Although an anachronism, the Kentucky Derby hasn’t been completely immune to modernity’s demands. Much around the race has changed. More of the best horses, for example, seem to be in the hands of fewer and fewer people. Still, horse racing somehow remains the most democratic of sports. My Boy Jack, for example, was originally purchased by a Fort Worth-based partnership, the Don’t Tell My Wife Stables, for $20,000; he already has earned more than $645,000 and could come charging down the stretch Saturday, threatening to earn an even more lucrative paycheck.

Because so many owners and trainers focus with mesmerized single-mindedness on the Triple Crown, often foregoing a juvenile campaign for their classic prospects, and perhaps, too, because of an acknowledgement of a modern fragility, horses race less frequently these days, and so they come into the Derby with much less experience than they once did. Carry Back, who won the 1961 Derby, raced 21 times as a 2-year-old. But Justify, who’s this year’s 3-1 favorite, and Magnum Moon, who was bred by Ramona Bass of Fort Worth, didn’t race at all last year. They will attempt to become the first Derby winner since Apollo in 1882 who was unraced as a juvenile. Can their talent, which is prodigious, trump their inexperience?

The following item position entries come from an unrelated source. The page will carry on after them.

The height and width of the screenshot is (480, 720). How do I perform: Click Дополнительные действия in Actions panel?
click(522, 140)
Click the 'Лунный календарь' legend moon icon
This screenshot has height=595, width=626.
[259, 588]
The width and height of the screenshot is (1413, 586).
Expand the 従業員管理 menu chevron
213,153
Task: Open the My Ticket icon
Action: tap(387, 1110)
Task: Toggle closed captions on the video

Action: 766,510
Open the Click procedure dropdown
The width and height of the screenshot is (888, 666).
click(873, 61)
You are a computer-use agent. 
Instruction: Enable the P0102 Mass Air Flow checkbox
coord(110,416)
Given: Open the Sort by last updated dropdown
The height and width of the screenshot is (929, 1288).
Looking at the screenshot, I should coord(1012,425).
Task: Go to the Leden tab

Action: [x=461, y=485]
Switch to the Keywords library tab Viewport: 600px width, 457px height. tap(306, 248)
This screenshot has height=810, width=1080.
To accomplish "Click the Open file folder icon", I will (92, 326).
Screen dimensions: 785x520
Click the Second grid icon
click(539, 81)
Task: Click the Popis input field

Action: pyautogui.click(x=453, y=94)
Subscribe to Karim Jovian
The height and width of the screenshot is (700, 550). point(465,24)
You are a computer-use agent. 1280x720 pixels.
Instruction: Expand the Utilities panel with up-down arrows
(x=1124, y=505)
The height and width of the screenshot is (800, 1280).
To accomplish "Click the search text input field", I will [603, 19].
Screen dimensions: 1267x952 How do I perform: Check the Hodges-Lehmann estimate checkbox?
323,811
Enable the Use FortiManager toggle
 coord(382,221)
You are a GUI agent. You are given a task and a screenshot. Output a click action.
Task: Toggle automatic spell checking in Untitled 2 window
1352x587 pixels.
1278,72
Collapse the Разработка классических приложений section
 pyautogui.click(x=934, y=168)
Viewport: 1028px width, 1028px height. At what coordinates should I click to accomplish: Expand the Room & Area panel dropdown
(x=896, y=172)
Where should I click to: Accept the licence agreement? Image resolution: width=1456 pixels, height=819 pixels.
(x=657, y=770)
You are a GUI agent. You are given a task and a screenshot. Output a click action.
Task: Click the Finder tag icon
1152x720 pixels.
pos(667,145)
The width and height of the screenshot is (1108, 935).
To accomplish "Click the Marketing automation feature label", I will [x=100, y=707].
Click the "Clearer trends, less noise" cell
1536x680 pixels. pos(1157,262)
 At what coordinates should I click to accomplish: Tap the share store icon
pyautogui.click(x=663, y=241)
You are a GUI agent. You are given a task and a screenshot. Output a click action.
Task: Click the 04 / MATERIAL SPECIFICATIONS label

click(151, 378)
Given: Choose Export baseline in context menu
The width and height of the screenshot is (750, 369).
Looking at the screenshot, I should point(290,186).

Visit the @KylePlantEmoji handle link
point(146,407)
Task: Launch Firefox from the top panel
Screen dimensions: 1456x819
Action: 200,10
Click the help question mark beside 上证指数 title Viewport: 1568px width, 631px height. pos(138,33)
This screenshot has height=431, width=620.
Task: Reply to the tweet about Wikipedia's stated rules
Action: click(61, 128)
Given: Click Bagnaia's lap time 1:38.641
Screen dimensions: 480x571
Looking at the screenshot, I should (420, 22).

A modern points system that limits the Derby field to 20 starters has eliminated some of the moonshots that once qualified for a place in the starting gate. That might be an improvement.

Then again, it could mean a horse such as Mine That Bird, who won at 50-1, might be excluded. In April of 2009, Mine That Bird, who had finished fourth in the Sunland Derby in New Mexico, was momentarily stabled in Grand Prairie preparing for the Lone Star Derby. Then word came that he could race instead in Kentucky. He and Calvin Borel skimmed the inside rail, got through a narrow opening and drew clear to win by nearly seven lengths, forever encouraging every horse owner in the nation to try to squeeze his fantasies and dreams into the two minutes of the Kentucky Derby.

Still, the Derby remains essentially unchanged. Not even the crass commercialism and boorishness of Churchill Downs has ruined it. Nothing’s like the Derby; nothing even close: the intrusion of cameras and visitors in the stable area and everywhere else a young horse might look for peace; a procession of retinues to the paddock, which is awash in bright pastels and populated by gawkers and oglers; a band playing “My Old Kentucky Home” as bleary-eyed fans attempt to sing along; 20 horses in various stages of anxiety and anticipation; an infield teeming with people and turf suites; a high-definition video board that can be seen from outer space; an auxiliary starting gate to accommodate the overflow field; the explosive start and the frenetic run through a long tunnel of noise to the first turn; the cavalcade of traffic on the backstretch; and then the positioning into the second turn, where somebody will make a winning move; and then the long stretch that leaves hopes gasping.

How can anybody win? Nobody wins the Derby, but rather the Derby, in the two minutes necessary for a decision, selects somebody for eternal fame and distinction.

And who will that be this year? Justify, Magnum Moon, Audible, Bolt D’Oro, Good Magic, Mendelssohn, Vino Rosso — surely the Derby will choose one of those. Unless it chooses otherwise.